La construction du logis actuel s’échelonne de 1585 à 1599, sous l’impulsion de François de Kerengar, comme en témoigne la devise gravée au-dessus de la porte : « Priez pour François de Kerengar qui m’a fait faire et Bel Air m’a nommé 1599 ». Le manoir passe ensuite entre les mains de plusieurs familles, dont les Claisrambault en 1810, puis le baron Grivel, vice-amiral et sénateur sous le Second Empire, au milieu du XIXe siècle. Une légende locale évoque même un séjour de Victor Hugo à Bel-Air. Depuis les années 2000, d’importants travaux de restauration (aile nord, cale) préservent ce patrimoine classé.
À l’intérieur, le logis abrite des cheminées ouvragées et peintes, dont une ornée de quatre visages en demi-relief, probablement représentant Henri III et Catherine de Médicis. Les deux ailes en retour d’équerre, ajoutées au XVIIe siècle, complètent cet ensemble homogène, classé aux monuments historiques en 1993. Le domaine conserve également un colombier rond du XVIIe siècle et un moulin en ruine. L’architecture allie fonction défensive (mur de clôture, canons du XIXe siècle) et décoration soignée, typique des manoirs bretons de la Renaissance.

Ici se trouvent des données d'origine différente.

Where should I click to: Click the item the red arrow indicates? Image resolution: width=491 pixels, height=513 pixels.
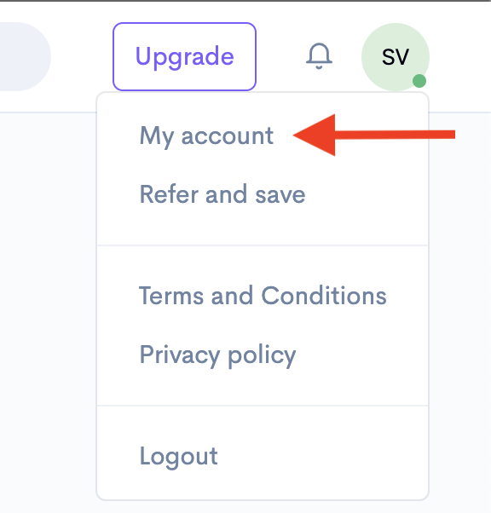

Certains historiens associent le site au légendaire Castel-Mériadec, édifié selon la tradition par Conan Meriadec, premier roi de Bretagne, au IVe siècle. Plus sûrement, le manoir remplace un édifice antérieur attesté en 1462 à Kerengar, propriété d’Yvon de Kerengar. La fortune de cette famille reposait sur le commerce maritime, comme en témoignent les aménagements portuaires encore visibles aujourd’hui.
Le manoir illustre l’évolution des élites locales, passant des seigneurs médiévaux (Kerengar) à l’aristocratie d’Empire (Grivel), puis à la bourgeoisie du XIXe siècle (famille de Taisne de Raymonval en 1893). Son classement en 1993 protège l’intégralité de l’ensemble : logis, ailes, murs de clôture, colombier, cales et allée d’accès, soulignant son importance patrimoniale en Bretagne.